The few remnants remaining in the barren ghost town include a stone
pond and fountain, and the vinyl floor of the once very busy Mary K pub.
The large abandoned open-cut mine just outside the township is one of the
most impres
sive sights in the Mt. Isa region.
The Riversleigh Fossil Center is the major tourist attraction in Mt. Isa. It
houses a museum of fossils and artifacts that were discovered in the
Riversleigh region, north of Mt. Isa, after being preserved for millions of
years. The fossils provide scientific proof that around 40 million years
ago, before the Aboriginals roamed the arid outback, the Mt. Isa region
was a lush tropical rain forest teeming with amazing creatures such as
flesh-eating kangaroos and massive, flightless birds.
The center also runs daily underground tours into the Mt. Isa mine. I jumped
at the opportunity to attend.
After descending one km below the surface in a massive elevator that
holds 184 people, we reached the bottom of the mine and drove through an
endless array of underground tunnels to the heart of the mining operations.
The underground tunnels total 950 km in length and spiral down to a depth of
1.8 kilometers, where there are rich copper deposits.
We were then taken by Dave Colvin, a miner with 30 years' underground
experience, to the lead, silver and zinc mines. Here we saw massive
remote-controlled loaders scoop 10 tons of ore into buckets and drop
them down shafts to a collection point, from where the ore was later
lifted to the surface and refined. It was truly breathtaking to see the
extent of the underground operations and the reason behind Mt. Isa's growth.
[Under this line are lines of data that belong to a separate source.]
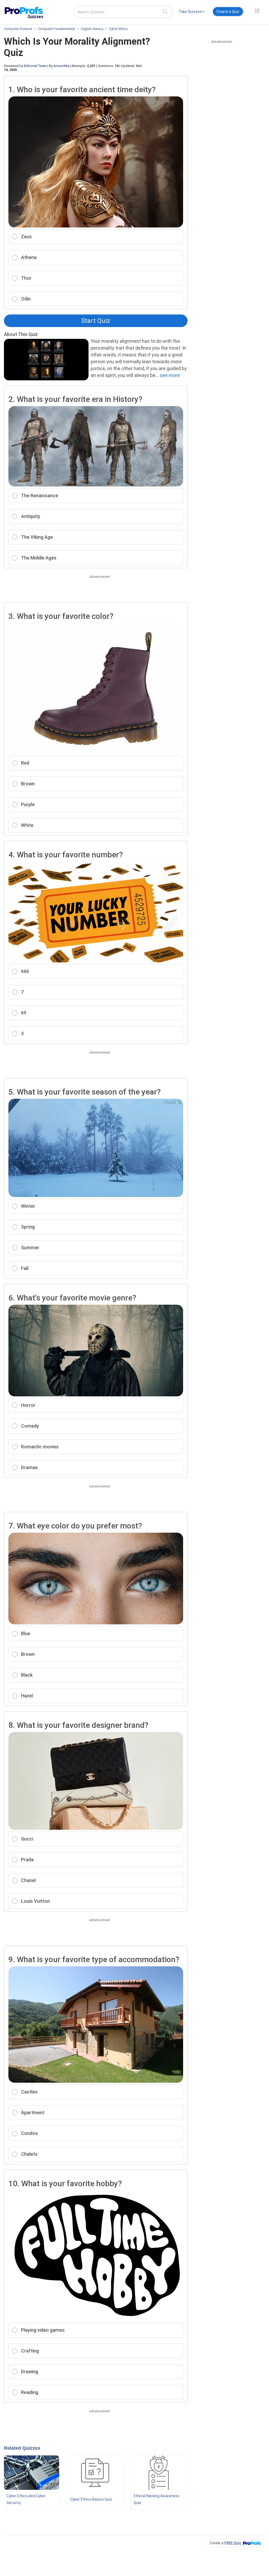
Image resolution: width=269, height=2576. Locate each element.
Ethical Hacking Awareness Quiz (156, 2499)
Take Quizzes (190, 11)
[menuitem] (191, 12)
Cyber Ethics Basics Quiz (91, 2499)
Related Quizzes (22, 2448)
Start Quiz (95, 320)
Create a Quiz (227, 11)
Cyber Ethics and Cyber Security (26, 2499)
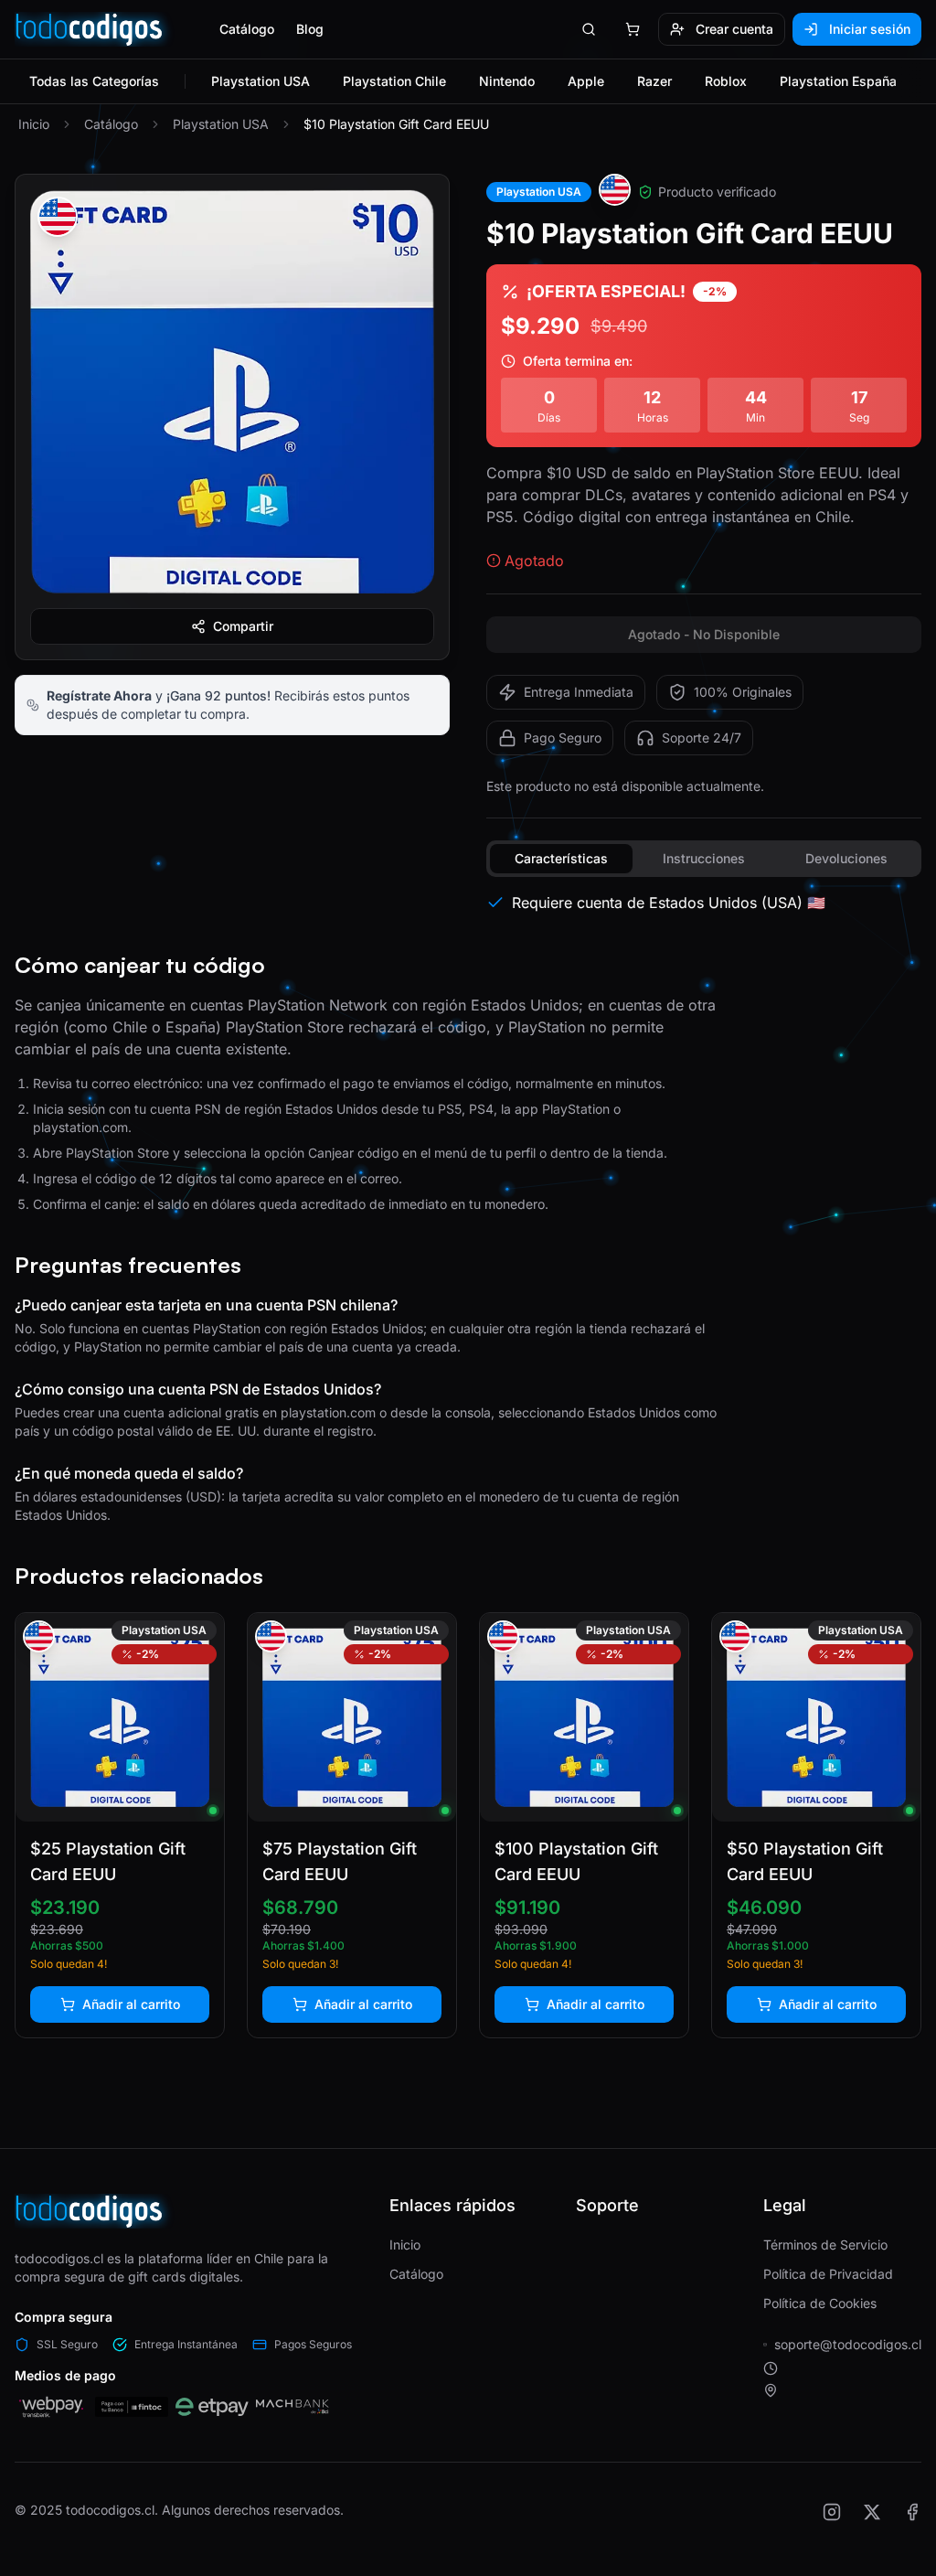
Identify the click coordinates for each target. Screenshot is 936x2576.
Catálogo (246, 29)
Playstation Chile (394, 81)
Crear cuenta (734, 29)
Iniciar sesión (869, 29)
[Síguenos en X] (872, 2512)
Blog (310, 29)
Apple (586, 81)
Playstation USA (260, 81)
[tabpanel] (703, 903)
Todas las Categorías (94, 81)
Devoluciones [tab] (846, 858)
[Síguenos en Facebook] (912, 2512)
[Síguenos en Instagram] (832, 2512)
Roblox (726, 81)
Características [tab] (561, 858)
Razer (654, 81)
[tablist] (703, 858)
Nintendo (507, 81)
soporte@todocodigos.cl (847, 2344)
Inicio (33, 124)
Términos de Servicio (825, 2244)
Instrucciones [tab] (704, 858)
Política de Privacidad (828, 2274)
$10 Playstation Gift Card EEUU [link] (396, 124)
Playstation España (838, 81)
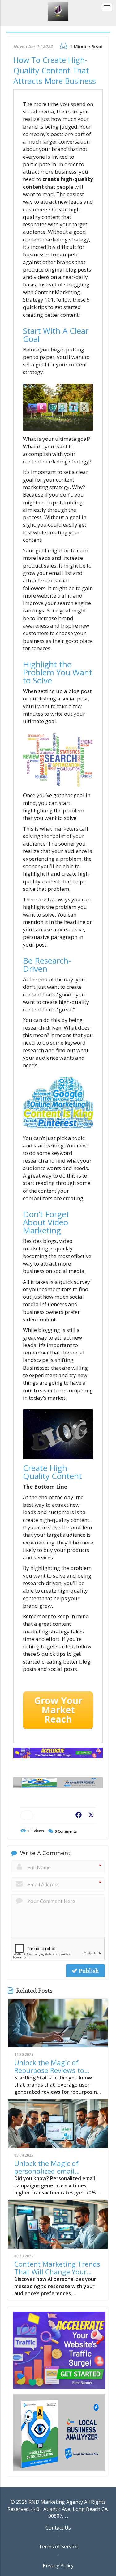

For thousands of years before white settlement in Australia, the Kalkadoon
Aboriginal tribe lived from the land and lakes surrounding the Mt. Isa
region. The Kalkadoon people were not interested in mining the land's wealth.
Instead, they lived primitive lives, hunting native animals such as the
kangaroo, and gathering nuts and berries.
The fiercely independent Aboriginals clashed with white pastoralists
when they started exploring the area in the late 19th century. Several battles
took place on the desolate plains around Mt. Isa, from which the Kalkadoon
tribe never recovered. Several Aboriginal rock paintings scattered around
the area are the only remnants of the original tribe.
After two weeks in the desolate outback I was pleased to return to my
coastal home, but I brought back with me some amazing memories of
Australia's vast inland. I highly recommend a visit to Mt. Isa if you would
like to see some fascinating sights, meet the friendly locals and experience
the true heart of outback Australia.